N.C. professor arrested after adopted newborn died from injuries he sustained from alleged abuse
04/14/2022 1:12 pm PDT
GASTONIA, N.C. (TCD) -- A 42-year-old professor was recently arrested after his adopted 6-week-old son died from injuries he sustained from alleged abuse.
According to a press release from the Gastonia Police Department, on April 1 at approximately 10 a.m., officers responded to a home on Prancer Lane to a report of an infant in cardiac arrest. Police say the 6-week-old infant, Lucas Birchim, was transported to a local hospital with life-threatening injuries.
Upon further investigation, police say the infant’s injuries "were consistent with being physically abused." The newborn reportedly suffered a fractured skull, multiple fractures in each leg, a broken rib, and other injuries.
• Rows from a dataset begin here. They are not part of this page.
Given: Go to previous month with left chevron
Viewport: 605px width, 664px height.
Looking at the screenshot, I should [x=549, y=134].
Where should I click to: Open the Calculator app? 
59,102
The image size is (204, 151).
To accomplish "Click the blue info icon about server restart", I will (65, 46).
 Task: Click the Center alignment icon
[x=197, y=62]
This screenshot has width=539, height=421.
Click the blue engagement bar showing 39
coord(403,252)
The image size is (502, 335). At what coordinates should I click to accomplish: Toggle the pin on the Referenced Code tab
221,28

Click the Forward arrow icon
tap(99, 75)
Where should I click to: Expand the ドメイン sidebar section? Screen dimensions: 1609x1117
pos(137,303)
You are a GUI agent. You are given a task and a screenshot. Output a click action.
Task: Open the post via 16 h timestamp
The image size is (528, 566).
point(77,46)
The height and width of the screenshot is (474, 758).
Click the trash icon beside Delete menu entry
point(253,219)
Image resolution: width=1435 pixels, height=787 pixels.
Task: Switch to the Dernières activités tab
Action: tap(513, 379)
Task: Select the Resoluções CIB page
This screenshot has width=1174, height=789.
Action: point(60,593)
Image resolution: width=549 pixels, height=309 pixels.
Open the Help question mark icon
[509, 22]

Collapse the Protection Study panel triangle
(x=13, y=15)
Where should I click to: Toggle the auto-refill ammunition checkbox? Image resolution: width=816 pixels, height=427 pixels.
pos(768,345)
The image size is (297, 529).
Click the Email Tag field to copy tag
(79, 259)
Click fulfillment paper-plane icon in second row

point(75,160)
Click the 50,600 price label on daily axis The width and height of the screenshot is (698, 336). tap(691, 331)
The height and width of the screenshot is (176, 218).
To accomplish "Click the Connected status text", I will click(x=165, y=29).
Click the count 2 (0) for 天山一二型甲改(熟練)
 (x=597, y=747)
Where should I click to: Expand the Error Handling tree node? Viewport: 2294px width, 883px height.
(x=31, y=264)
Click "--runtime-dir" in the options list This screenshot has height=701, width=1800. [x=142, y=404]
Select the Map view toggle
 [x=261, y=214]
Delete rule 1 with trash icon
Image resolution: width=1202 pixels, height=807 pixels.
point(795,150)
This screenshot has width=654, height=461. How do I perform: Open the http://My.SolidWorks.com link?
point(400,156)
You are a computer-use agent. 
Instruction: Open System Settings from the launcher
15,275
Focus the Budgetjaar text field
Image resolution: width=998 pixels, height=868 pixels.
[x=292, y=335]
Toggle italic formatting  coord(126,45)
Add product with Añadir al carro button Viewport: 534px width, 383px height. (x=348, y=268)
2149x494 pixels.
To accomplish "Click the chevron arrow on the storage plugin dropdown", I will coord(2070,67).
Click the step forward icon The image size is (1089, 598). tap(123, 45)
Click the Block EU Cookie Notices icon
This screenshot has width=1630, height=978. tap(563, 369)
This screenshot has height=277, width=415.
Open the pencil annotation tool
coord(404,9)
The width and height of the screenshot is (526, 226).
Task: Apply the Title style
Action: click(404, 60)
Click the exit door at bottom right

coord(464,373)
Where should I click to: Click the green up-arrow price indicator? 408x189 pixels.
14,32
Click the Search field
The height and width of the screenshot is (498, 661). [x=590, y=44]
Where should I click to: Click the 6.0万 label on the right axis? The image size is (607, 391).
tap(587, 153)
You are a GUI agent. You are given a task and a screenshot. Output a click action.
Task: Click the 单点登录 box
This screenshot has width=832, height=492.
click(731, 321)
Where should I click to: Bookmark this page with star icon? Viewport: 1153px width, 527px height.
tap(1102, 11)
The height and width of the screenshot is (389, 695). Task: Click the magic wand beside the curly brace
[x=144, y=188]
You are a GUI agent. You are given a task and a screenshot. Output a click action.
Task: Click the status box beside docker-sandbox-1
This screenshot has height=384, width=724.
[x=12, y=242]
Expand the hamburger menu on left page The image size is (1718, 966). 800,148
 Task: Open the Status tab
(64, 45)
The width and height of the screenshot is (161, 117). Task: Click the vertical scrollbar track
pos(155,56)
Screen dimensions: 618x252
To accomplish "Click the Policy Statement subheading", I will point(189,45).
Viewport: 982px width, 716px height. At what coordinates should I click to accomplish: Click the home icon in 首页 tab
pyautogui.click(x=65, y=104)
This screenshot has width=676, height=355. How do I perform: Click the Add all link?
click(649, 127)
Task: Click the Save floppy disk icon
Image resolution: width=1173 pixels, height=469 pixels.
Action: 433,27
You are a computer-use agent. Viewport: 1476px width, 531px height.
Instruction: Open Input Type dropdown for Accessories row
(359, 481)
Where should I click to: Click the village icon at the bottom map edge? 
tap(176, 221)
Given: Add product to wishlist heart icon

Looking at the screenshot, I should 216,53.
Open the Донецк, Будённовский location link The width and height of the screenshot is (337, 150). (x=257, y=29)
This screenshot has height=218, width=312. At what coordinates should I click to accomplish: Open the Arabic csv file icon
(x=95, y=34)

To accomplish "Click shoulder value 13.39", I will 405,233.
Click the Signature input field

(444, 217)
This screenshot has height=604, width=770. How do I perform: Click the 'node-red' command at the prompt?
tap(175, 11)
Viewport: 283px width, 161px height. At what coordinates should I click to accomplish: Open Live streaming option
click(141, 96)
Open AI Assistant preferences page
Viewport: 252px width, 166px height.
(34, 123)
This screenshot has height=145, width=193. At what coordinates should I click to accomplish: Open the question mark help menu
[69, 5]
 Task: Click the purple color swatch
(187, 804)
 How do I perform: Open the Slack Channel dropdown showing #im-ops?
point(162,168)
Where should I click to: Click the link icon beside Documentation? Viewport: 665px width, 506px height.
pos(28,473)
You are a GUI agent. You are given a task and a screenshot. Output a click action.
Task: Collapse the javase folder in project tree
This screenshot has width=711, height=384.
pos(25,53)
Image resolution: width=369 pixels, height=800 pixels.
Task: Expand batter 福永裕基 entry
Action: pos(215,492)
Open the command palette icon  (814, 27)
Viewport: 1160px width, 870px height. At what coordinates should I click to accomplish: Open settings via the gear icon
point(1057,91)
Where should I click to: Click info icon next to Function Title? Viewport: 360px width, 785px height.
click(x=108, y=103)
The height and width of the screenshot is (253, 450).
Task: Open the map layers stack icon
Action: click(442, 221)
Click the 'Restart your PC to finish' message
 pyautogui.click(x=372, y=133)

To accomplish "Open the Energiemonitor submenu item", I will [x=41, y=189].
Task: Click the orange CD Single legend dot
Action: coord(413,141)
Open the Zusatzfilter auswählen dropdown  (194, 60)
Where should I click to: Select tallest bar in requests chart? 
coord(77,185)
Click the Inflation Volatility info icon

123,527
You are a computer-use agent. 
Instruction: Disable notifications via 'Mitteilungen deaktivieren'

An arrest warrant was reportedly obtained for the infant’s adoptive father, Van Erick Custodio.
According to WSOC-TV, Custodio adopted the infant weeks prior to the alleged abuse. An arrest warrant obtained by WSOC says friends of Custodio told authorities that Custodio admitted he "threw the child on the sofa and also squeezed the child, hearing a pop in the rib area." The friends also allege that while changing the baby’s diaper, Custodio "jerked the legs of the child back and felt a pop in the child’s legs."
On April 11, Custodio was arrested on one count of felony child abuse — severe bodily injury in South Carolina, police say. On April 13, he was reportedly extradited back to Gaston County and remains held on $500,000 bond.
On April 13, the infant succumbed to his injuries in the hospital, and as of April 14, police say Custodio was charged with first-degree murder.
According to WSOC, Custodio was working as an adjunct professor for UNC Charlotte. In a statement to WSOC, the university said, "UNC Charlotte hired Van Erick Custodio on a limited, temporary contract to teach one class this semester in an adjunct capacity. He has been placed on administrative leave, and another faculty member will cover this class for the remainder of the semester."
Custodio had also reportedly worked for Belmont Abbey College.